**EXERCISE DIRECTIONS:** Can you render each line of the items below as a JSON list of strings, one string per line and no entries for blank lines?

**EXERCISE DATA:**
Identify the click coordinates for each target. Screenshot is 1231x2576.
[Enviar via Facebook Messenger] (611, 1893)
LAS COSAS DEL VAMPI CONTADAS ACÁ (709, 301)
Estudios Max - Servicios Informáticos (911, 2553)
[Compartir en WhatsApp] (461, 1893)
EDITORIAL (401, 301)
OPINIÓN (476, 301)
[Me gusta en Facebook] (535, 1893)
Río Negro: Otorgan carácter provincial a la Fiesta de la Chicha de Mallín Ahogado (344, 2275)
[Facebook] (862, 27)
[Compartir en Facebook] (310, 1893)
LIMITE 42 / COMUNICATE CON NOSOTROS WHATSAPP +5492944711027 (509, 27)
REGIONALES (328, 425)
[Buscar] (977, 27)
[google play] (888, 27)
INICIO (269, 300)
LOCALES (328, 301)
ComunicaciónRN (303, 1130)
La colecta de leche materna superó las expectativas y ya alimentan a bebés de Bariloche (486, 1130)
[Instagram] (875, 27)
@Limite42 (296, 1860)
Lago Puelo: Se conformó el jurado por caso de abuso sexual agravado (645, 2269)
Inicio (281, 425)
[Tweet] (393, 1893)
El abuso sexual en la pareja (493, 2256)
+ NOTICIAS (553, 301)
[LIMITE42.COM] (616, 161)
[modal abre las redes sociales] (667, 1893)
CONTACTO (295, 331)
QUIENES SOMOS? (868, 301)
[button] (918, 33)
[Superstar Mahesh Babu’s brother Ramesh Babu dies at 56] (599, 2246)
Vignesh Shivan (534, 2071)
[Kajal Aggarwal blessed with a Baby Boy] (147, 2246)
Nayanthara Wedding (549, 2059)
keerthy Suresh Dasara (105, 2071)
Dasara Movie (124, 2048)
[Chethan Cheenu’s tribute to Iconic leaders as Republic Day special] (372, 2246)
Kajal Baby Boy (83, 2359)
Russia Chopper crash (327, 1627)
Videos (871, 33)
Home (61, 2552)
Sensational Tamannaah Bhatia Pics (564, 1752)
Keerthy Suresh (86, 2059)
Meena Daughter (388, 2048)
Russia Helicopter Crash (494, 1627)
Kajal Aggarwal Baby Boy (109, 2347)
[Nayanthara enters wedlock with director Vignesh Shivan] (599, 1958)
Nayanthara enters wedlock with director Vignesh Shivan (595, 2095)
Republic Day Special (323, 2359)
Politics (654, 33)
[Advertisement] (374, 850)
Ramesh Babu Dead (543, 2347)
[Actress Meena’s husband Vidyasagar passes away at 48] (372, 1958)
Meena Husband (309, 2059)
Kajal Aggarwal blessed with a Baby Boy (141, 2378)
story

**TASK ANSWER:**
[
  "Identify the click coordinates for each target. Screenshot is 1231x2576.",
  "[Enviar via Facebook Messenger] (611, 1893)",
  "LAS COSAS DEL VAMPI CONTADAS ACÁ (709, 301)",
  "Estudios Max - Servicios Informáticos (911, 2553)",
  "[Compartir en WhatsApp] (461, 1893)",
  "EDITORIAL (401, 301)",
  "OPINIÓN (476, 301)",
  "[Me gusta en Facebook] (535, 1893)",
  "Río Negro: Otorgan carácter provincial a la Fiesta de la Chicha de Mallín Ahogado (344, 2275)",
  "[Facebook] (862, 27)",
  "[Compartir en Facebook] (310, 1893)",
  "LIMITE 42 / COMUNICATE CON NOSOTROS WHATSAPP +5492944711027 (509, 27)",
  "REGIONALES (328, 425)",
  "[Buscar] (977, 27)",
  "[google play] (888, 27)",
  "INICIO (269, 300)",
  "LOCALES (328, 301)",
  "ComunicaciónRN (303, 1130)",
  "La colecta de leche materna superó las expectativas y ya alimentan a bebés de Bariloche (486, 1130)",
  "[Instagram] (875, 27)",
  "@Limite42 (296, 1860)",
  "Lago Puelo: Se conformó el jurado por caso de abuso sexual agravado (645, 2269)",
  "Inicio (281, 425)",
  "[Tweet] (393, 1893)",
  "El abuso sexual en la pareja (493, 2256)",
  "+ NOTICIAS (553, 301)",
  "[LIMITE42.COM] (616, 161)",
  "[modal abre las redes sociales] (667, 1893)",
  "CONTACTO (295, 331)",
  "QUIENES SOMOS? (868, 301)",
  "[button] (918, 33)",
  "[Superstar Mahesh Babu’s brother Ramesh Babu dies at 56] (599, 2246)",
  "Vignesh Shivan (534, 2071)",
  "[Kajal Aggarwal blessed with a Baby Boy] (147, 2246)",
  "Nayanthara Wedding (549, 2059)",
  "keerthy Suresh Dasara (105, 2071)",
  "Dasara Movie (124, 2048)",
  "[Chethan Cheenu’s tribute to Iconic leaders as Republic Day special] (372, 2246)",
  "Kajal Baby Boy (83, 2359)",
  "Russia Chopper crash (327, 1627)",
  "Videos (871, 33)",
  "Home (61, 2552)",
  "Sensational Tamannaah Bhatia Pics (564, 1752)",
  "Keerthy Suresh (86, 2059)",
  "Meena Daughter (388, 2048)",
  "Russia Helicopter Crash (494, 1627)",
  "Kajal Aggarwal Baby Boy (109, 2347)",
  "[Nayanthara enters wedlock with director Vignesh Shivan] (599, 1958)",
  "Nayanthara enters wedlock with director Vignesh Shivan (595, 2095)",
  "Republic Day Special (323, 2359)",
  "Politics (654, 33)",
  "[Advertisement] (374, 850)",
  "Ramesh Babu Dead (543, 2347)",
  "[Actress Meena’s husband Vidyasagar passes away at 48] (372, 1958)",
  "Meena Husband (309, 2059)",
  "Kajal Aggarwal blessed with a Baby Boy (141, 2378)",
  "story"
]